Even without the DMCA you wouldn't be legally able to run Mac OS X on a non-mac. This is one of those rulings that goes to 11, strip away one and you'd still be at 10 - which is pretty damn loud.

and this rulling states that Apple can limit OSX to Only Apple Hardware

That was actually sorted 10 years ago and I've made the case before the administrators in the past. This ruling doesn't actually state anything new with respect to Apple, it just restates a ruling made a year ago, almost to the day.

That ruling cites cases that were done-deals decades ago. This ruling doesn't say anything we didn't already know, but it does make it a lot easier for people with an interest in copyright law to argue the points to people less well versed in the topic.

To the best of my knowledge the legality of an issue is irrelevant to Neowin's staff: they're primarily concerned with what will land Neowin in hot water. Calling the profit mohammed a pedophile child molester is illegal in some places but Neowin doesn't give a damn: you're still allowed to do that here. Installing Mac OS X on a non-mac is illegal almost everywhere but again, neowin doesn't give a damn. I can't explain their reasoning any better than I have:

"The rules are the rules because they're the rules". Sometimes the rules line up with things that aren't legal, sometimes they don't. When you're playing in somebody elses back yard you're stuck following their rules.

I've reported this thread in the hopes that staff/admin will clarify. It should go without saying that people with MVC or Subscriber2 badges (I don't know what I show up as) aren't speaking on behalf of the staff. I'm just stating the rules as best I understand them.

Edited by evn.
You didn't read the ruling and I'm willing to put cash on the fact that you've never read the DMCA, Berne Convention, or Title 17. I'd argue that you no idea what the heck you're talking about.

Sorry, you just lost a bet.

Specific to this case, Apple's DMCA claims are addressed on page 13, line 4 to page 15 line 2 and have nothing to do with the boot loader and adding kernel extensions.

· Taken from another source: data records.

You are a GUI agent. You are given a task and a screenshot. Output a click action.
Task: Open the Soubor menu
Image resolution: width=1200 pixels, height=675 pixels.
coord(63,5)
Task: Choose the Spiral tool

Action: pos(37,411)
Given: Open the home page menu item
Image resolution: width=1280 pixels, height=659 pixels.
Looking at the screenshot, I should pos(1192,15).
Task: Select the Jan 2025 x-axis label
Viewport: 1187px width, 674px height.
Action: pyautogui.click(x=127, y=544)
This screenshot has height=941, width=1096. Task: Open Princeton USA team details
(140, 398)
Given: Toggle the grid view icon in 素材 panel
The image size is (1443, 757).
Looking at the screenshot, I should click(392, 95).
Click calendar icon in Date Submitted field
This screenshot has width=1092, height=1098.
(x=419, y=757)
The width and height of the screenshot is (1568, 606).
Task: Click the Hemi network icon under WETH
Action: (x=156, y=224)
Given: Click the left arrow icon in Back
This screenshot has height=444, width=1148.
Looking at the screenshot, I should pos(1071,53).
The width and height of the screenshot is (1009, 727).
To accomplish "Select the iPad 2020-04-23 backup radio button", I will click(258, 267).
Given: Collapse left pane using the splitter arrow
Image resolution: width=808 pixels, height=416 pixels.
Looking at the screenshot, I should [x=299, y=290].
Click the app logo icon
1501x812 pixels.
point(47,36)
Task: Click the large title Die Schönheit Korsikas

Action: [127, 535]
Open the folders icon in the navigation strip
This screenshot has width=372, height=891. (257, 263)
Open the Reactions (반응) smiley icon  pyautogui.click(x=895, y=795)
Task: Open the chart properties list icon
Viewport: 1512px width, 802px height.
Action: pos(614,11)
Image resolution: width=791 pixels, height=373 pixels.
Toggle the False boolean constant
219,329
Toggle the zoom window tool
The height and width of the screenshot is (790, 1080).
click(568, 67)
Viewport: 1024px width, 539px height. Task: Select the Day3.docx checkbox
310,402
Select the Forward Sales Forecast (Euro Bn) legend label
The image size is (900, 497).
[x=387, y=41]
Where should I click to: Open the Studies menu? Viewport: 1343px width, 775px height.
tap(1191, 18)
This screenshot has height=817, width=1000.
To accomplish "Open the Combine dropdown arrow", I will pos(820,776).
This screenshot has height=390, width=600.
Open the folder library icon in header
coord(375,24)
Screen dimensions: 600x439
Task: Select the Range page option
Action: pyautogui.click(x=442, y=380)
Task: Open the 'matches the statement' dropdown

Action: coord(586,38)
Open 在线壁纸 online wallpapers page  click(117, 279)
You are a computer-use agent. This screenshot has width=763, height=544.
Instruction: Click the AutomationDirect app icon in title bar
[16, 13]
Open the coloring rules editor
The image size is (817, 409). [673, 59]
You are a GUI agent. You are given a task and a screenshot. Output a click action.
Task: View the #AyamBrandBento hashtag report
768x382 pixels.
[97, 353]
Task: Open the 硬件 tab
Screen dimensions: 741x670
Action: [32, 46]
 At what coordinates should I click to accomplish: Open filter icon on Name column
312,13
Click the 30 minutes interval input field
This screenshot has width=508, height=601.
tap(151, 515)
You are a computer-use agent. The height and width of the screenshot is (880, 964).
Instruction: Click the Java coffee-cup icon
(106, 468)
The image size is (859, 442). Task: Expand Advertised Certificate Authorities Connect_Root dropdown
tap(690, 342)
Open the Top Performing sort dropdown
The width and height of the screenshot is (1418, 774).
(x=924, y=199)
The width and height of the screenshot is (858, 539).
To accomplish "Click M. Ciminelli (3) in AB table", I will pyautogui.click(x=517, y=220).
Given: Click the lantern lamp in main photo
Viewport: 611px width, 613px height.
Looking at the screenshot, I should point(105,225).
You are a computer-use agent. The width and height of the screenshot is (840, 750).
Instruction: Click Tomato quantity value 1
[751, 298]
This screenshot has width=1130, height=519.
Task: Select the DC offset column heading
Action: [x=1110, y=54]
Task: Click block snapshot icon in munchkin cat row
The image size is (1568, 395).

I wasn't talking about the case. You wrote:

"So yes, installing Mac OS X on a new computer, adding some kernel extensions so your motherboard/gpu/etc work, and replacing the boot loader is copyright infringement."The only law pertaining to that is Title I of the DMCA. Which is a gray area in the US legal system. DMCA claim starts page 13 line 4.

Copyright infringement claims are addressed on their own. In the case of boot loaders and kernel extensions you can find them in the section that covers Apple's Right to Create Derivative Works on page 8, line 27 through page 10, line 9.

What? What does that have to do with what I wrote. If you're saying "adding some kernel extensions so your motherboard/gpu/etc work, and replacing the boot loader is copyright infringement" because of that law(title 17 section 106(2)), you are way off base. That requires to to make a copy/redistribute. So you would have to redistribute not only the patched file, but also the entire disk image. Unless the boot loader/ kernel ext. are derived from proprietary OS X code, then you have a point.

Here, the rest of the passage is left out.